The task: Would you output the lines from the one containing "Bursa Sağlık Raporu (188, 445)" through the final line of the entries, exactly and with pictures omitted?
>>>>>
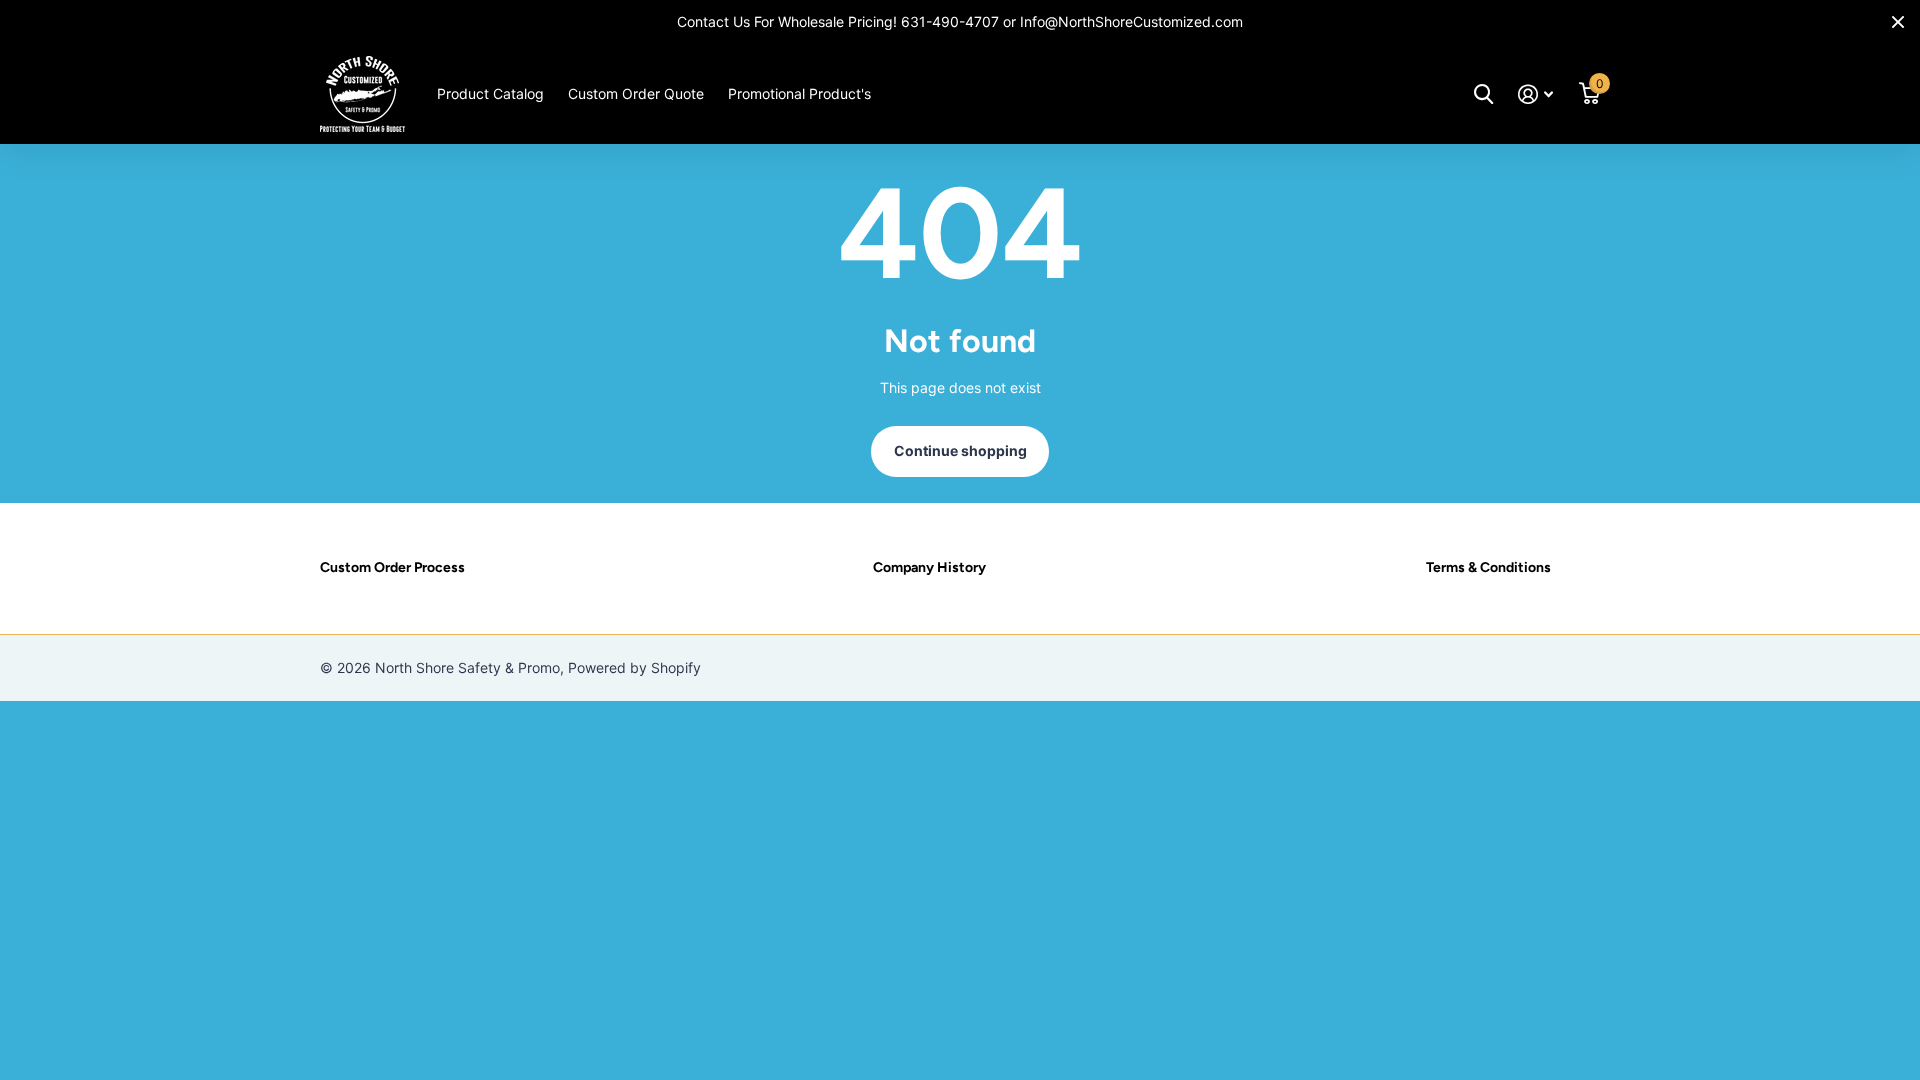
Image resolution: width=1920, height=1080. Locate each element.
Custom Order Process (392, 567)
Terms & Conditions (1488, 567)
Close (1898, 22)
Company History (929, 567)
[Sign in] (1535, 94)
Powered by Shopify (634, 667)
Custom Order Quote (636, 93)
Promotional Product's (799, 93)
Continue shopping (960, 450)
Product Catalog (490, 93)
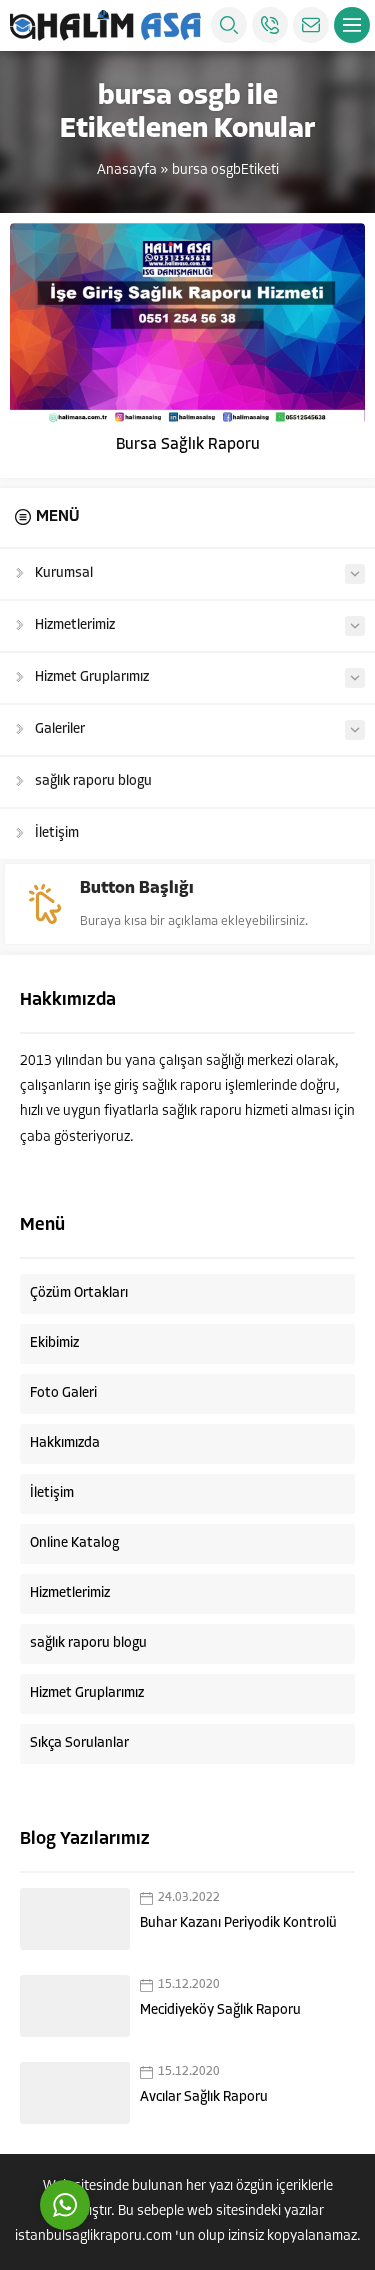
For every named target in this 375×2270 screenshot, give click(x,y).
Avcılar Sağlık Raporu (204, 2097)
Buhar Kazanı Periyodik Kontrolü (238, 1923)
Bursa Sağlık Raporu (188, 445)
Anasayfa (127, 170)
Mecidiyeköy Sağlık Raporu (220, 2010)
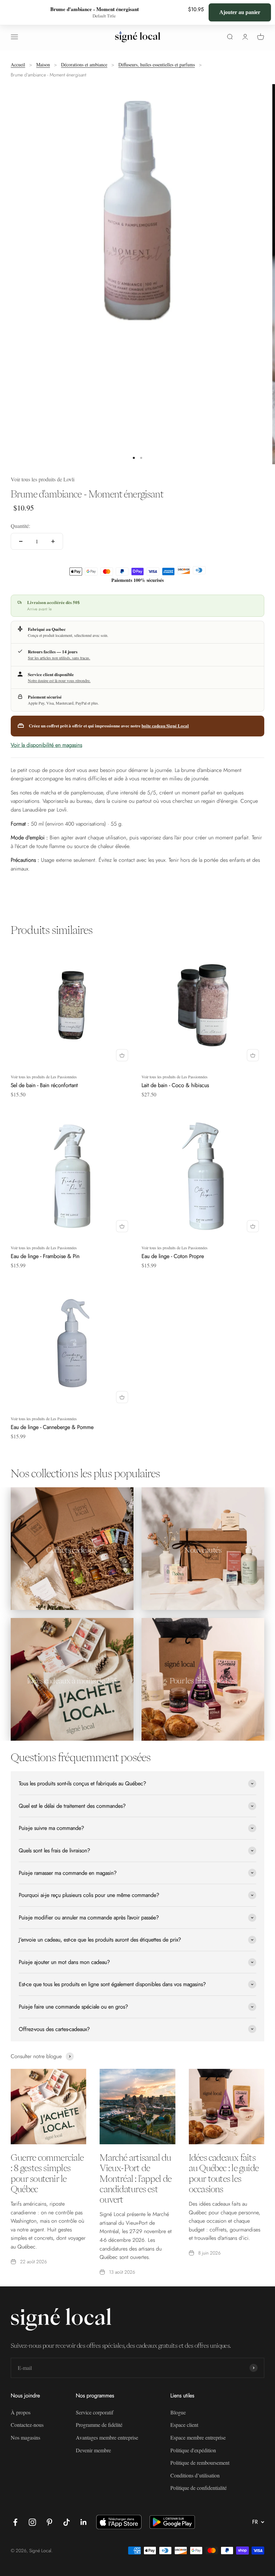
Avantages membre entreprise (107, 2437)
<<<<<
Task answer:
Bursa Sağlık Raporu (188, 445)
Anasayfa (127, 170)
Mecidiyeköy Sağlık Raporu (220, 2010)
Avantages membre entreprise (107, 2437)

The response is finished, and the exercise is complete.